• PROBLEM DESCRIPTION:
Please copy the records below word for word, from the line with "Share the Grakk hero card" to the line with "Screen dimensions: 1326x569 click(1279, 13)", both of those lines included.

• MATERIAL:
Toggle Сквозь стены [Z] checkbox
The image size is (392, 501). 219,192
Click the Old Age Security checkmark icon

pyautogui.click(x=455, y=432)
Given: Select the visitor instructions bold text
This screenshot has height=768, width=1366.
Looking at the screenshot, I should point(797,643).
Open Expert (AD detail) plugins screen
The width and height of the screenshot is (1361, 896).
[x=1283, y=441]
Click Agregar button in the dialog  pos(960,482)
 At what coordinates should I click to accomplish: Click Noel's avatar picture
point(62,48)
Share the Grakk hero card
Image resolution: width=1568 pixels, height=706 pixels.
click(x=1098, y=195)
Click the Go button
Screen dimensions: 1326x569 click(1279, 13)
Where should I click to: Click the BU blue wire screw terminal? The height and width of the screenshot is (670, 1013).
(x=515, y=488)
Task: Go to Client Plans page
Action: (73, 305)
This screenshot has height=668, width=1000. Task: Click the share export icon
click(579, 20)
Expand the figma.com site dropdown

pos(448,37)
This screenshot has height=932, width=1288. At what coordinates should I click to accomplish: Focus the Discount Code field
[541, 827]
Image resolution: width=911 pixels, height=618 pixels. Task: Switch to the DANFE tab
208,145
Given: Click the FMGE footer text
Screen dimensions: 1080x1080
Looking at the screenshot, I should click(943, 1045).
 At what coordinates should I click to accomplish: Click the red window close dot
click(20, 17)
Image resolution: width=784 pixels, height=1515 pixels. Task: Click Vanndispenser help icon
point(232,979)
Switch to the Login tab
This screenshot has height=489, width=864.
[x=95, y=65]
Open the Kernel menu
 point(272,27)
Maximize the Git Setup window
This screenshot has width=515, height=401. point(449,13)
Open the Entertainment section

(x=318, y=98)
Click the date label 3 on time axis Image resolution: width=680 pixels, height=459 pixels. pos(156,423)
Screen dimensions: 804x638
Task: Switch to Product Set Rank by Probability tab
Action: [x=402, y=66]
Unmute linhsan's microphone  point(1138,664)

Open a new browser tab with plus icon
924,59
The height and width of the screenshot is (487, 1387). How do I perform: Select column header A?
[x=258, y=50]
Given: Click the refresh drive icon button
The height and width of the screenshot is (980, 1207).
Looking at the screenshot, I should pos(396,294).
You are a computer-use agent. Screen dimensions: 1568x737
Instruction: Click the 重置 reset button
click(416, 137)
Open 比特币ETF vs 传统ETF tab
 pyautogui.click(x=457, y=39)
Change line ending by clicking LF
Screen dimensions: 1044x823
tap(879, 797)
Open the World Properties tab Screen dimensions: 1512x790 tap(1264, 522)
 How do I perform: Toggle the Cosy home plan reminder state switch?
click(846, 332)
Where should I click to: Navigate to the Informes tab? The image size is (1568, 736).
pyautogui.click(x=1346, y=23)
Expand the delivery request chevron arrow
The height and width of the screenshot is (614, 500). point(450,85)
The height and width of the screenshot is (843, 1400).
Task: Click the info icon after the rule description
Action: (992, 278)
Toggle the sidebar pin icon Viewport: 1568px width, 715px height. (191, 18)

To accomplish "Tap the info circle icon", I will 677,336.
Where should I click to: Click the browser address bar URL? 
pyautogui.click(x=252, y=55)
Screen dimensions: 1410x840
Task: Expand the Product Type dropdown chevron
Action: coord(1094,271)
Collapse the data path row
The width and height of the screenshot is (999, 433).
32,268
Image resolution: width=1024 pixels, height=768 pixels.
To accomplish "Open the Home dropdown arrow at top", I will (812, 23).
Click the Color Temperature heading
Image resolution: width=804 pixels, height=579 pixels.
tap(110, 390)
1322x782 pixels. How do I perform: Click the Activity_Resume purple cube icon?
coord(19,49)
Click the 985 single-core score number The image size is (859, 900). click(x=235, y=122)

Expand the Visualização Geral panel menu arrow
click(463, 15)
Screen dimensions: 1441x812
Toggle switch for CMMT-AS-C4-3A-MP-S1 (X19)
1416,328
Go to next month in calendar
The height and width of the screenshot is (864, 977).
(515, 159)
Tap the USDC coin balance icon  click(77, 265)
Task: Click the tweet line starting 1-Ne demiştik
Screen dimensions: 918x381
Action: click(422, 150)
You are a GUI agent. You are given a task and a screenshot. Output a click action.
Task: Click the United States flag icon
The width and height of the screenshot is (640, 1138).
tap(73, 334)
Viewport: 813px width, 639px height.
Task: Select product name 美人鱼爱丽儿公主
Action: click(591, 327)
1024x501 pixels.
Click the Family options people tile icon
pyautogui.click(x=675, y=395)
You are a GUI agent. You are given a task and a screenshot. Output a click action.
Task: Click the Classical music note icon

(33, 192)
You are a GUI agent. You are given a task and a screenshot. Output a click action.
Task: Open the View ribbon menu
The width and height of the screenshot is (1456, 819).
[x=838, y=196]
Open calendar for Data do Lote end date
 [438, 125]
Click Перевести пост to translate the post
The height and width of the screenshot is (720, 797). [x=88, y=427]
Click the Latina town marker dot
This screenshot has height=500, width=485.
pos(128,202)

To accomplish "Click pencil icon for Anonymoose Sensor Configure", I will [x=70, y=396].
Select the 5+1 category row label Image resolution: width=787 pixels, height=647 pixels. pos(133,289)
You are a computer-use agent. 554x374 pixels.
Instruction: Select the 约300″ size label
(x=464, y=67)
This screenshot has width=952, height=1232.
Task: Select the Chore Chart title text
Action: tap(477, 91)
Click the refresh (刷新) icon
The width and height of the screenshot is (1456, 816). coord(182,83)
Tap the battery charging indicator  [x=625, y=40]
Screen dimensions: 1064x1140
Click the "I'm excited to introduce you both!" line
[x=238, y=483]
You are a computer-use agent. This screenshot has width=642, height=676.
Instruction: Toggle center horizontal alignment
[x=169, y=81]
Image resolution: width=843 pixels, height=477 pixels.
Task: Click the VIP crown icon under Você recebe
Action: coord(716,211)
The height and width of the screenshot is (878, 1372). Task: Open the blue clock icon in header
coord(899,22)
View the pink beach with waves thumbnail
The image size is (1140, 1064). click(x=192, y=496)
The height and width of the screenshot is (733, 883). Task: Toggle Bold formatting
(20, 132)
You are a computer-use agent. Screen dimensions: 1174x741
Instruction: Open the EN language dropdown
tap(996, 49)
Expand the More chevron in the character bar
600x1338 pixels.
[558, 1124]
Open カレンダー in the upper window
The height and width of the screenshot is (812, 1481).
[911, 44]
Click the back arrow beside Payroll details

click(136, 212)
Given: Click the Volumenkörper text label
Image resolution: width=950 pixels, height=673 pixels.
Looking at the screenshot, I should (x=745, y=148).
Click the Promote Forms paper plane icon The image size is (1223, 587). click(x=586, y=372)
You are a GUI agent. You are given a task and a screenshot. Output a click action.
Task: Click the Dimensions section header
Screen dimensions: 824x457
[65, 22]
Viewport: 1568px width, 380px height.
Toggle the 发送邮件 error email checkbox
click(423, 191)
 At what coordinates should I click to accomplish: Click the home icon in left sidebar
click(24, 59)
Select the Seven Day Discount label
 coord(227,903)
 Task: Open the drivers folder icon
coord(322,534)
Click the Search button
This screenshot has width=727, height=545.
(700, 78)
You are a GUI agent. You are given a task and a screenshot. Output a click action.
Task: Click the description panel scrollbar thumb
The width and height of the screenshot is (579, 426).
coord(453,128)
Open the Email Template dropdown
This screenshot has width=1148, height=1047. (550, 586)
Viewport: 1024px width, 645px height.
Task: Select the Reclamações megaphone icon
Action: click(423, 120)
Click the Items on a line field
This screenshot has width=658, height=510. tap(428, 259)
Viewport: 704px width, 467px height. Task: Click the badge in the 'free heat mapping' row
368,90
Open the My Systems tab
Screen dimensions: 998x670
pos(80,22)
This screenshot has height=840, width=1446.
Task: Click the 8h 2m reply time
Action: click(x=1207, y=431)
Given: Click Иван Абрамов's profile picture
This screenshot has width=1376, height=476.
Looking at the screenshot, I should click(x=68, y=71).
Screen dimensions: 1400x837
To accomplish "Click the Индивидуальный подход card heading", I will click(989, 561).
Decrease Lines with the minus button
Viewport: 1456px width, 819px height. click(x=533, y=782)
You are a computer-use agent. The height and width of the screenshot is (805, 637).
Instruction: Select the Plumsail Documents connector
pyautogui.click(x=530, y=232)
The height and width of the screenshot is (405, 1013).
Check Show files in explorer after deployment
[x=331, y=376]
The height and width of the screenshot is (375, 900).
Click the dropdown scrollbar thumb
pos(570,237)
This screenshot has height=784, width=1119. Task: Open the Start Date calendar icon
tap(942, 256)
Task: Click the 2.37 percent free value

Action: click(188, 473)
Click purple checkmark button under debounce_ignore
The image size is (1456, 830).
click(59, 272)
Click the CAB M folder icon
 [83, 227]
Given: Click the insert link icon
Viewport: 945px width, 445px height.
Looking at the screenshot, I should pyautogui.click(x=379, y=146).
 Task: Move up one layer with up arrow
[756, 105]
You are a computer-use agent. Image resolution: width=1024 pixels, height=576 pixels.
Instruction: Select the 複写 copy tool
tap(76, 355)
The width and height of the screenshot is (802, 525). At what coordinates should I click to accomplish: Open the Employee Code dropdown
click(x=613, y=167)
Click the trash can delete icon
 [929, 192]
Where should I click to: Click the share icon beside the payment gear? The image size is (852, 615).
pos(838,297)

• RESPONSE FOR THIS EXERCISE:
Share the Grakk hero card
Image resolution: width=1568 pixels, height=706 pixels.
click(x=1098, y=195)
Click the Go button
Screen dimensions: 1326x569 click(1279, 13)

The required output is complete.